Today's NYT has an eye-opening article detailing how Republicans nationwide are seeking to make the Burlington Coat Factory Mosque a top 2010 issue.
The article contained a pair of quotes from GOP candidates that I think illustrate the Republican Party's core dysfunction on the mosque issue. First:
"Ground zero is hallowed ground to Americans," Elliott Maynard, a Republican trying to unseat Representative Nick J. Rahall II, a Democrat, in West Virginia’s Third District, said in a typical statement. "Do you think the Muslims would allow a Jewish temple or Christian church to be built in Mecca?"
The flaw in Maynard's reasoning is as obvious as it is astonishing: effectively, his argument is that New York City in the United States of America should be more like Mecca in Saudi Arabia. Maynard looks towards Saudi Arabia and sees a nation in which there are zero churches and synagogues and he gets jealous. He wonders why it is that America cannot become a Christian nation in the way the Saudi Arabia is an Islamic nation. He explicitly rejects one of America's greatest achievements: the separation of church and state. He seeks to set us back to the pre-revolutionary era. He doesn't see America as a shining beacon on a hill; he sees America as a flawed nation because it is not sufficiently similar in form to theocracies in the Middle East.
Amazingly, Maynard's views seem to be fairly widely held on the right. They just don't seem to value the religious freedom which makes America great.
The second quote is a tad less astonishing, but equally revealing:
"It is very troubling to see President Obama again turning a deaf ear to the thoughts and concerns of a majority of Americans," said James Renacci, a Republican candidate in Ohio’s 16th District, who said people at a recent public meeting were furious about the mosque proposal.
While I will concede that most Americans oppose the location of the mosque, I also believe President Obama was speaking for most Americans when he defended the right of Muslims to build houses of worship anywhere that a house of worship of the Christian, Jewish, Hindu, or any other faith could be built.
But I will also note that the mosque issue is nowhere near the top of the list of "thoughts and concerns of a majority of Americans." Jobs and the economy are atop that list. And while President Obama has talked about jobs and the economy and his plans for accelerating the recovery, Republicans have been absolutely, completely, totally silent.
Instead of talking about the issue that matters the most to Americans -- jobs and the economy -- Republicans want to talk about whether it's okay to build a mosque two blocks from Ground Zero. (There's already one four blocks away.)
As I argued yesterday, it's a real mistake for Republicans to dwell on the mosque -- it's like the Bill Ayers of 2010. Sure, many Americans are uncomfortable with the mosque, but it has about as much to do with the Democratic Party as Bill Ayers did with Barack Obama.
Yet nonetheless, as the AP reports, Republicans are stepping up their offensive against the mosque -- and they're attacking President Obama, even though he's not on the ballot, and the issue pales in importance to the economy.
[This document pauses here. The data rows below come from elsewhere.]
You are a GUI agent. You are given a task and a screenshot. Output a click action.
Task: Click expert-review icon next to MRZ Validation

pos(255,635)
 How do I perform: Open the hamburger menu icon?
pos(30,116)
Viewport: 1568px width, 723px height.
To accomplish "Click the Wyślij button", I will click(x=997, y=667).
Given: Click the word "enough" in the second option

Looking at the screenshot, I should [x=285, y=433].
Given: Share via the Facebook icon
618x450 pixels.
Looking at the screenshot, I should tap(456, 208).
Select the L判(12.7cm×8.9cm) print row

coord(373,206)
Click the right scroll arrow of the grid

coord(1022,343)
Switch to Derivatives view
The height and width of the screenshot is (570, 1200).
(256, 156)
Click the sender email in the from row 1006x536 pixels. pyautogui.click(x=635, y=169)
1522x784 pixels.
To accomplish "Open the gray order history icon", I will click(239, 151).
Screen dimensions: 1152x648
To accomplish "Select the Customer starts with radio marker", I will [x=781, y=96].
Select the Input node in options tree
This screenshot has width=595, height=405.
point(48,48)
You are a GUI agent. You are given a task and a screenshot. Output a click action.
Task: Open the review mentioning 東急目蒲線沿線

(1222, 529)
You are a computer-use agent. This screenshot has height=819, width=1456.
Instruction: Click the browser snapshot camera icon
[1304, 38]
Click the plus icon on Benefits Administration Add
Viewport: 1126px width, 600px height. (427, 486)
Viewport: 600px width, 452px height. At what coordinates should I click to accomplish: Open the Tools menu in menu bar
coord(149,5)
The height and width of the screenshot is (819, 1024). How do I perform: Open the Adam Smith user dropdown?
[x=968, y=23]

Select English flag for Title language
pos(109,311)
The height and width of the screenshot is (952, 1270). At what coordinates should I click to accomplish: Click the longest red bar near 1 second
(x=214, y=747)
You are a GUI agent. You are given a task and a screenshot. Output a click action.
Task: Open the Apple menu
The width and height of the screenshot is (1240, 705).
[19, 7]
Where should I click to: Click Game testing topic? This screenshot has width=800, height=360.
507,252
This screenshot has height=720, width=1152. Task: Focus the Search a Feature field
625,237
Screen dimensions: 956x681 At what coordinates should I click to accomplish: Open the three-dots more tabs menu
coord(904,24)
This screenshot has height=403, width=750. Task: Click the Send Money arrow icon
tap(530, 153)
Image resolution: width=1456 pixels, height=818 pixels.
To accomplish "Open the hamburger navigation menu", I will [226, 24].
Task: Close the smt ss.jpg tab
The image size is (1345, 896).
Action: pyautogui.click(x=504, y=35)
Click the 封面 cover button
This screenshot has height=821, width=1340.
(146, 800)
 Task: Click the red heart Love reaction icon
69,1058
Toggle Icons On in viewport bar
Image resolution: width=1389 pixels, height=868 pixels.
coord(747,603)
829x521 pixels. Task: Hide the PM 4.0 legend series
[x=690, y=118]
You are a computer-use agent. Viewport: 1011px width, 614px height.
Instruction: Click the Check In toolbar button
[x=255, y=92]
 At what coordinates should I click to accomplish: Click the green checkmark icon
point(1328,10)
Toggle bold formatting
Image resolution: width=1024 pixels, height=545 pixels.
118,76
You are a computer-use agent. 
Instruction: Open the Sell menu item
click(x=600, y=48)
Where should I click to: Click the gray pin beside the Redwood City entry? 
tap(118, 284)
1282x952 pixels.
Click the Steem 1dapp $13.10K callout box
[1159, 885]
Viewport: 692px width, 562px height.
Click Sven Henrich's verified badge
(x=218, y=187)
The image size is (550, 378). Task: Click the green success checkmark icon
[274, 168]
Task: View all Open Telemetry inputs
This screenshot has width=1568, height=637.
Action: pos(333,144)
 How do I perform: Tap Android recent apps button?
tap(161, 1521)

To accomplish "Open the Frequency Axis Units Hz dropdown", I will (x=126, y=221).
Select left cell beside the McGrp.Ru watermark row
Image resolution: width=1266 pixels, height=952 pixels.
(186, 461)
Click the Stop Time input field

By focusing so much energy on such a minor issue, Republicans are giving Democrats an easy opportunity to play jujitsu, pointing out while the GOP is obsessed with the mosque, they are virtually silent on the economy. They literally have a more detailed plan on dealing the mosque than they do for dealing with the economy. And the reason is simple: Republicans don't have a plan for the economy, or at least they don't have a plan that they are willing to publicly describe.
It's conceivable that the GOP's attempt to turn 2010 into a referendum on a mosque will be successful, but their gambit will only work if Democrats allow it to happen. As long as Democrats point to the GOP's silence on the economy, it will backfire -- bigtime.